→ PROBLEMA PROPOSTO 1: Liste todos os nomes de pessoas que aparecem no texto sobre Últimas Conversas.
→ PROBLEMA PROPOSTO 2: Imprima o trecho do texto sobre Últimas Conversas que começa nas palavras "Brasil, 2014. Direção: Eduardo" e termina depois de "a serem comprovadas.".
*** TRECHO DO DOCUMENTO
Antonio
Carlos Egypto
ÚLTIMAS CONVERSAS.
Brasil, 2014. Direção: Eduardo
Coutinho. Documentário. 85 min.
“Últimas Conversas” é o trabalho derradeiro de um dos
maiores documentaristas da história do cinema, no Brasil e no mundo: Eduardo
Coutinho. Ele conversou com adolescentes
de escolas públicas do Rio de Janeiro, cursando o ensino médio, em vias de
concluí-lo, buscando entender quais seriam os interesses, preocupações e sonhos
desses jovens. Tentando, como sempre,
buscar o que possa surgir de novo, intrigante, relevante. Sempre aberto a ouvir e compreender o ser
humano para além de expectativas, teorias ou verdades pré-estabelecidas. Ou, mesmo, hipóteses a serem comprovadas.
Morreu tragicamente antes de poder concluir o seu
filme, em fevereiro de 2014, esfaqueado pelo próprio filho, em surto
psicótico. Trágica perda para o nosso
cinema.
“Últimas Conversas” foi, então, concluído pelo também
excelente documentarista João Moreira Salles, produtor habitual dos filmes de
Coutinho. A montagem ficou a cargo de
Jordana Berg, montadora que já havia realizado junto com o cineasta diversos
projetos.
******
*** REGISTROS LISTADOS
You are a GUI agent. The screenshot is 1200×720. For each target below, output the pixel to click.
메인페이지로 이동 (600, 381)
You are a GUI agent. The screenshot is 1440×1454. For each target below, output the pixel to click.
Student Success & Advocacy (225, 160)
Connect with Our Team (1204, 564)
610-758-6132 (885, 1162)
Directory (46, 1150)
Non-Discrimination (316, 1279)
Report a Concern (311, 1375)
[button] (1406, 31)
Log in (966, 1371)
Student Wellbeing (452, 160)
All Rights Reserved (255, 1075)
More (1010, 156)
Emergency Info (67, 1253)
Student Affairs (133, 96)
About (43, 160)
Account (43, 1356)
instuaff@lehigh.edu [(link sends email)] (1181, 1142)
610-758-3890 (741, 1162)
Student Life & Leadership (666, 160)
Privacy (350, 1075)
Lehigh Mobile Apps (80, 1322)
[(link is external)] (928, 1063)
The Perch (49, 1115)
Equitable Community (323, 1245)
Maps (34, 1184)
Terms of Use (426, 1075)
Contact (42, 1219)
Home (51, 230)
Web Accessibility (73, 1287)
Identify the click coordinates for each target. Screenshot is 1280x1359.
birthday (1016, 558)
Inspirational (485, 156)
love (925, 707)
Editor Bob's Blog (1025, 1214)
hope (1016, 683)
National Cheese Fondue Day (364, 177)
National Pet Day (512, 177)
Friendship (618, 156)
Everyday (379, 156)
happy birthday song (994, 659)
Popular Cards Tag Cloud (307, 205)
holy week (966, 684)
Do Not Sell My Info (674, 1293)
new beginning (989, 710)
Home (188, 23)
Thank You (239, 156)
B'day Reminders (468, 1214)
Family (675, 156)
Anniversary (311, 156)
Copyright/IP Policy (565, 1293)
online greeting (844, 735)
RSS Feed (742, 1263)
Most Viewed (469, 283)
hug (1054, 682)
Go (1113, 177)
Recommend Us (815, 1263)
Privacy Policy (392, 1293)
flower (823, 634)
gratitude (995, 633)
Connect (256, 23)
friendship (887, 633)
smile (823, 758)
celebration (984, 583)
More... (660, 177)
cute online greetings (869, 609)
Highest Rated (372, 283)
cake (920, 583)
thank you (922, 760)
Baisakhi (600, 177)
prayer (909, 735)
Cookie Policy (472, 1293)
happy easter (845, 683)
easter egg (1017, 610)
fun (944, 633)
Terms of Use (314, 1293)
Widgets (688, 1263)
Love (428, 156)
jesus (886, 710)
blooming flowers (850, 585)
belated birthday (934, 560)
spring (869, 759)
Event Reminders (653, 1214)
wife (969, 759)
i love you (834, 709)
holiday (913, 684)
******
→ RESPOSTA 1:
Antonio Carlos Egypto
Eduardo Coutinho
João Moreira Salles
Jordana Berg

→ RESPOSTA 2:
Brasil, 2014. Direção: Eduardo
Coutinho. Documentário. 85 min.
“Últimas Conversas” é o trabalho derradeiro de um dos
maiores documentaristas da história do cinema, no Brasil e no mundo: Eduardo
Coutinho. Ele conversou com adolescentes
de escolas públicas do Rio de Janeiro, cursando o ensino médio, em vias de
concluí-lo, buscando entender quais seriam os interesses, preocupações e sonhos
desses jovens. Tentando, como sempre,
buscar o que possa surgir de novo, intrigante, relevante. Sempre aberto a ouvir e compreender o ser
humano para além de expectativas, teorias ou verdades pré-estabelecidas. Ou, mesmo, hipóteses a serem comprovadas.